── Information supplied

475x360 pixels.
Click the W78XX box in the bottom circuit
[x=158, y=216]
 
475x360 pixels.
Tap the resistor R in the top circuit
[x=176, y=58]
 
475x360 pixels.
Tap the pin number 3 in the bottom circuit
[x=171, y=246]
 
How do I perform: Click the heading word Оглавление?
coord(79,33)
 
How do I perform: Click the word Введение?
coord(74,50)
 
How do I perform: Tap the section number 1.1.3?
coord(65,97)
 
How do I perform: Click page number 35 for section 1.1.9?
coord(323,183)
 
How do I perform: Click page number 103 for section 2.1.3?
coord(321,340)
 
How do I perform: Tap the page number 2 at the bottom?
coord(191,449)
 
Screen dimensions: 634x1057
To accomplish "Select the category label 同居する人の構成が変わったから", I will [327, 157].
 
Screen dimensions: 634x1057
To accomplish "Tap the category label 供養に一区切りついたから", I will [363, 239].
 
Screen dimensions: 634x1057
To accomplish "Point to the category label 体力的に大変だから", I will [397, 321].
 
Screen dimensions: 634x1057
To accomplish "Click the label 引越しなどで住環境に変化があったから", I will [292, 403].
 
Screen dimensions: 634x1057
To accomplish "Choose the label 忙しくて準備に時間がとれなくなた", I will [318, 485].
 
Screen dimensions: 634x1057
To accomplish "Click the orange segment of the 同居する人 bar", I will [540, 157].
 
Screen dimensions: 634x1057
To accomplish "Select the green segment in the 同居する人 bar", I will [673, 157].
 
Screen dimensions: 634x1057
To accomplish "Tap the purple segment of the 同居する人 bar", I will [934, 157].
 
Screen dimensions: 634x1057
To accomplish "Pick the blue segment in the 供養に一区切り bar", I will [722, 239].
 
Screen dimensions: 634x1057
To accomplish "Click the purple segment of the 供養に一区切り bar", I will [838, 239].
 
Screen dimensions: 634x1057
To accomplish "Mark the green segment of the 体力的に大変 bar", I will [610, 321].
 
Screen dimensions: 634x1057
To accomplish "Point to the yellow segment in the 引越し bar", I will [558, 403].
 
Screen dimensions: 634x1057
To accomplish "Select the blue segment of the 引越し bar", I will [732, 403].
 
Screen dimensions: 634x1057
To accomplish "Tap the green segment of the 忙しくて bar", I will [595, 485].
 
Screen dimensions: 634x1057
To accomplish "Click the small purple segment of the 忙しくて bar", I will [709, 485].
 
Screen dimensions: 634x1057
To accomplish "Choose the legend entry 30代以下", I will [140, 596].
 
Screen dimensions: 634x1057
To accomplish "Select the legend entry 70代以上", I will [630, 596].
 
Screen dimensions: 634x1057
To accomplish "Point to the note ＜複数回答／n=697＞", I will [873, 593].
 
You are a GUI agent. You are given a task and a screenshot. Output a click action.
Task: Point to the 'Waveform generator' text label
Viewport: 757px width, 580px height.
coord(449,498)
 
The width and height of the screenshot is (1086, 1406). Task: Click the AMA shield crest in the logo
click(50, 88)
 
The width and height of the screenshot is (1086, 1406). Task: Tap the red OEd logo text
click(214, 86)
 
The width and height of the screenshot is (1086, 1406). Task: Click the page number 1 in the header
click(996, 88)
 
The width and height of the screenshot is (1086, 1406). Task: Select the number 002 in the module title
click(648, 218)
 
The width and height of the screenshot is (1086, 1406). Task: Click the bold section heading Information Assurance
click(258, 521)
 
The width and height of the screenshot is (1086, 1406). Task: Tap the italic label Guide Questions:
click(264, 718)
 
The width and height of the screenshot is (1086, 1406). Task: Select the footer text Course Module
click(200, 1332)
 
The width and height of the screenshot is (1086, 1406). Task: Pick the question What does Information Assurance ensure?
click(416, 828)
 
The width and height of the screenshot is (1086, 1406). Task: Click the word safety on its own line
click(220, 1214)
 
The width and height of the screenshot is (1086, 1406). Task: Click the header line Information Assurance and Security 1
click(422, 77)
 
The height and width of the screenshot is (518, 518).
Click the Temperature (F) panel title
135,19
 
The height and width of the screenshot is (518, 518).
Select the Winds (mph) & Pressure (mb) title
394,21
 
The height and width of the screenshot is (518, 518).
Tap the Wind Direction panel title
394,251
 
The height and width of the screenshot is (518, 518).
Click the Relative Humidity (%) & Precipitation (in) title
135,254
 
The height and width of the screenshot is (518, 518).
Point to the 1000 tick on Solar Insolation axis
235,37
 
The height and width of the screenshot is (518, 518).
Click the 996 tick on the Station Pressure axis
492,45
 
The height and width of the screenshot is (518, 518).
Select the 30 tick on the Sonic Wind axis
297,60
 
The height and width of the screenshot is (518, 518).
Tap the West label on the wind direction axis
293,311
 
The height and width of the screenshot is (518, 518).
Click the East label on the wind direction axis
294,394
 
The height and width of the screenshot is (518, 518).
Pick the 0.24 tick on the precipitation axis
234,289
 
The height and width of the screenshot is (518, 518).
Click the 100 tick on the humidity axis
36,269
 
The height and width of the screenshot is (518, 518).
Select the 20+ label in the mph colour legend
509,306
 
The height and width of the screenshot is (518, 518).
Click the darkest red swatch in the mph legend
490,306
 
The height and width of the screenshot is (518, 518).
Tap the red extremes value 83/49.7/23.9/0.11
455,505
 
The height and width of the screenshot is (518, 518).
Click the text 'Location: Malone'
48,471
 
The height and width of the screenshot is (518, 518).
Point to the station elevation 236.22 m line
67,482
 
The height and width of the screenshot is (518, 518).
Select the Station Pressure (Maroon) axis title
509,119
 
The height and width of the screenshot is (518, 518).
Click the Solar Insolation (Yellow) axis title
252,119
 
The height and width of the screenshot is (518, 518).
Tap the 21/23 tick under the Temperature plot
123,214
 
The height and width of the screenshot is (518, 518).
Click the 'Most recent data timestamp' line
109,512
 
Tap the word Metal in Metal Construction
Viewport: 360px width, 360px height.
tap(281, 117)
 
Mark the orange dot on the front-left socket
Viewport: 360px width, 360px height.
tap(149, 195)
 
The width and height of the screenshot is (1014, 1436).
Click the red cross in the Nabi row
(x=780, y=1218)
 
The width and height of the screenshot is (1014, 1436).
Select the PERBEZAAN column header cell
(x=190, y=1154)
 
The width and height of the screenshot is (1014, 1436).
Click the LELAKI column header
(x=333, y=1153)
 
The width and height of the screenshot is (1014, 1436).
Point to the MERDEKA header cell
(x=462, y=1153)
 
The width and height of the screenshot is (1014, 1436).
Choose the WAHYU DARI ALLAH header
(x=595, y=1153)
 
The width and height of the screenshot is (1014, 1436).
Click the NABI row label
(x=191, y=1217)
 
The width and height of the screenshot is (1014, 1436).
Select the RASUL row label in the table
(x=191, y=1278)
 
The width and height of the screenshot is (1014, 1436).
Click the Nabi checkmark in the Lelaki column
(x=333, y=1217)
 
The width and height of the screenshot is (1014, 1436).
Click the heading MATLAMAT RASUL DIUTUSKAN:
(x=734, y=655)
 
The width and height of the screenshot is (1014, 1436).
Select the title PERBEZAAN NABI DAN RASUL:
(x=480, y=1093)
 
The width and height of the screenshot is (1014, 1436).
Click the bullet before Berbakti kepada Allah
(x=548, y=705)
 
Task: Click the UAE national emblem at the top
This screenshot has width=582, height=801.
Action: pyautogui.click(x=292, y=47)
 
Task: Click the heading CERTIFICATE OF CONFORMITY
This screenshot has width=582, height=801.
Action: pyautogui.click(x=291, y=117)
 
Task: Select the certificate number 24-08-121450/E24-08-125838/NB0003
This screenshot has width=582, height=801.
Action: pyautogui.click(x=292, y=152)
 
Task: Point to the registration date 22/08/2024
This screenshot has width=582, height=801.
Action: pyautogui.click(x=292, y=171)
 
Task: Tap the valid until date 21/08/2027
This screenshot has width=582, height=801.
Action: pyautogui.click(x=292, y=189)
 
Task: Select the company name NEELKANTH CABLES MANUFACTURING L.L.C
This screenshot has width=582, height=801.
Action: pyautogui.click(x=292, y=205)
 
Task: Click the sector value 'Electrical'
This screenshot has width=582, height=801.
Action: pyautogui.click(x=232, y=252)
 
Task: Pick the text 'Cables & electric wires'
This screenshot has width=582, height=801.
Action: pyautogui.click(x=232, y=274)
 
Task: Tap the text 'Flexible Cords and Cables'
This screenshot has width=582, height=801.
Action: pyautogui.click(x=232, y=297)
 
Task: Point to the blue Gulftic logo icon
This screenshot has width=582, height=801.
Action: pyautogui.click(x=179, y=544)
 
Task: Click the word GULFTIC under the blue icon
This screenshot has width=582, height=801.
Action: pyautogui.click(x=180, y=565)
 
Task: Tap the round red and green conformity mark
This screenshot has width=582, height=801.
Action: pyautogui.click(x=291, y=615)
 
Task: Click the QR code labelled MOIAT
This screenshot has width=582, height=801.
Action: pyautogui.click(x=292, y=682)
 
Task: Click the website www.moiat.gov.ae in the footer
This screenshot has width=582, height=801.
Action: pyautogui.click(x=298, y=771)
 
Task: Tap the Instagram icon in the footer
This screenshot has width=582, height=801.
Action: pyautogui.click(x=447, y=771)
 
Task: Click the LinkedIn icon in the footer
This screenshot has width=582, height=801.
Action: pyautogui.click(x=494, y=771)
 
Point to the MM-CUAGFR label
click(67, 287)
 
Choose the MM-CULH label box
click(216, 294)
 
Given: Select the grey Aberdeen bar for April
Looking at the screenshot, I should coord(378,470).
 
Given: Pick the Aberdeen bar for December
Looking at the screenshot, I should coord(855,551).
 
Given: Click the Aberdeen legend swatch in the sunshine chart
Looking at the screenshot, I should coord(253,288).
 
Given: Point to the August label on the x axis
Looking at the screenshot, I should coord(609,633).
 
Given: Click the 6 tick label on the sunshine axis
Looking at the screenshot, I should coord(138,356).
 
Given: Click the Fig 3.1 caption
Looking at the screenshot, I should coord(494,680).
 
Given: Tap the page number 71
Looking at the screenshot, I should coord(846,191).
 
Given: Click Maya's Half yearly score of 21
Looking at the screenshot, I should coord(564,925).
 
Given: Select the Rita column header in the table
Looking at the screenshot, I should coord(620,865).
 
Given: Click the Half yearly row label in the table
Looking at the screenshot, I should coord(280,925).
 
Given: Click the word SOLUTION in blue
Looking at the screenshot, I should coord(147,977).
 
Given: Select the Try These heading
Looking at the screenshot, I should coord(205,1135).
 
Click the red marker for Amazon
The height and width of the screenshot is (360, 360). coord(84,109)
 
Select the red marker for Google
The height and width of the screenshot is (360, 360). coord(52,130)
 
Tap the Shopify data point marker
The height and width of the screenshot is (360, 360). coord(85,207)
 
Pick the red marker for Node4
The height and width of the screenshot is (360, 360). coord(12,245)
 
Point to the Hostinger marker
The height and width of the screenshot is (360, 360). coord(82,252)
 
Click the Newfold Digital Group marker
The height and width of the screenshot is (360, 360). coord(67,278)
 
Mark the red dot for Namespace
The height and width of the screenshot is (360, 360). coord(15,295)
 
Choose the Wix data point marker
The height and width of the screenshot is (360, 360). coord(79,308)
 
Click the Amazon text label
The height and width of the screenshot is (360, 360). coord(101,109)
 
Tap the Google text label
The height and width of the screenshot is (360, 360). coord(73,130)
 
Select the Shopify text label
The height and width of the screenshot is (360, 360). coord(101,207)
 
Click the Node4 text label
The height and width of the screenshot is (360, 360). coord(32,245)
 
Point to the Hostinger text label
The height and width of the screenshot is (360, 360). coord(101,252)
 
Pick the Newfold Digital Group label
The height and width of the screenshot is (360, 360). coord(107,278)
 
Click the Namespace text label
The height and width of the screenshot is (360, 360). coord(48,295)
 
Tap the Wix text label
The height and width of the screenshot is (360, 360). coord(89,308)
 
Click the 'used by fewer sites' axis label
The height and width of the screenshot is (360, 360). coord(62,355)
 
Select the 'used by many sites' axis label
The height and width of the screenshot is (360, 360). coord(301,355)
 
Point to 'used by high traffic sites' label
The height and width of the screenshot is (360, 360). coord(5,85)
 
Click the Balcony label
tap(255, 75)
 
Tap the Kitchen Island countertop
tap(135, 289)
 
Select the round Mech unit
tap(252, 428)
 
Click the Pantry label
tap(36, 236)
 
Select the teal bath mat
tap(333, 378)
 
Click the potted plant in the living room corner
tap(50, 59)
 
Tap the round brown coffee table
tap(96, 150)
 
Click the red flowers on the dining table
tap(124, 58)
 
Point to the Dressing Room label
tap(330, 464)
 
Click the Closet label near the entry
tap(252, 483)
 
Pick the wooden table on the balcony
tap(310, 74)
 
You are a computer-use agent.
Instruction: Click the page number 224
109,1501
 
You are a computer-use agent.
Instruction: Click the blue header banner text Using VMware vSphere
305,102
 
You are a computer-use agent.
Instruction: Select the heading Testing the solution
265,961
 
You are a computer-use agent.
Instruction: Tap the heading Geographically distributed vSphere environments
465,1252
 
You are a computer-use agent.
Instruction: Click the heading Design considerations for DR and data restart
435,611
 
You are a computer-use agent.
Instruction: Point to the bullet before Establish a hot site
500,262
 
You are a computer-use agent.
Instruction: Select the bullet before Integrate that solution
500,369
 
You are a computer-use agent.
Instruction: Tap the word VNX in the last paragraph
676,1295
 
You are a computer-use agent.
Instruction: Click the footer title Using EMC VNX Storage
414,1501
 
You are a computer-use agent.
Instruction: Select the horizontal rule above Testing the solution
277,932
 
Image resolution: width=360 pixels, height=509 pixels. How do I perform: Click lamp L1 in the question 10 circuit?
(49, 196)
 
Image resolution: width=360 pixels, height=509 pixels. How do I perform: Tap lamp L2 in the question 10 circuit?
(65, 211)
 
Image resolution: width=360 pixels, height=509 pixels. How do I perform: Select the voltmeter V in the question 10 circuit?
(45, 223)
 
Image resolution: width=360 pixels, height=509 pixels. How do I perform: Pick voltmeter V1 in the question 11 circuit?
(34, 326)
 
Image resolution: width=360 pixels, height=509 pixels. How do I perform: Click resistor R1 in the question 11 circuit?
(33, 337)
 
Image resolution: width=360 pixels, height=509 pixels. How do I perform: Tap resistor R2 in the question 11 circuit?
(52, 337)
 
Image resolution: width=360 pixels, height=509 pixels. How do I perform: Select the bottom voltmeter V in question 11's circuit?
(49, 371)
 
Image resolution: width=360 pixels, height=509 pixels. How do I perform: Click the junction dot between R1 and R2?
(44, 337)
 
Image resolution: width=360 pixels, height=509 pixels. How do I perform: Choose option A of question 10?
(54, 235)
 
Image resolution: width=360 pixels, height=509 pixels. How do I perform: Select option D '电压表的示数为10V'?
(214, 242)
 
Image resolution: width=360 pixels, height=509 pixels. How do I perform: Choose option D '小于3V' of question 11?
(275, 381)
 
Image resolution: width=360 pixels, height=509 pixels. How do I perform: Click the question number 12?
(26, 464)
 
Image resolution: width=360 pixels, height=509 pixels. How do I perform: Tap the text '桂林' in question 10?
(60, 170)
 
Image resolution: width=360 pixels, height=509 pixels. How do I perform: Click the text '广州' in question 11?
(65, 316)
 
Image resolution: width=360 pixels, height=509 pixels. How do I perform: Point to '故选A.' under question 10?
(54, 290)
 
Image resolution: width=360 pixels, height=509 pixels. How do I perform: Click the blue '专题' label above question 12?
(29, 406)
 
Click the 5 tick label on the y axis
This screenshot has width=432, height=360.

────

▶ Brief
Retype the records from their first line through the line containing "coord(74,50)", inclusive, keeping every line identical.

▶ Output
475x360 pixels.
Click the W78XX box in the bottom circuit
[x=158, y=216]
 
475x360 pixels.
Tap the resistor R in the top circuit
[x=176, y=58]
 
475x360 pixels.
Tap the pin number 3 in the bottom circuit
[x=171, y=246]
 
How do I perform: Click the heading word Оглавление?
coord(79,33)
 
How do I perform: Click the word Введение?
coord(74,50)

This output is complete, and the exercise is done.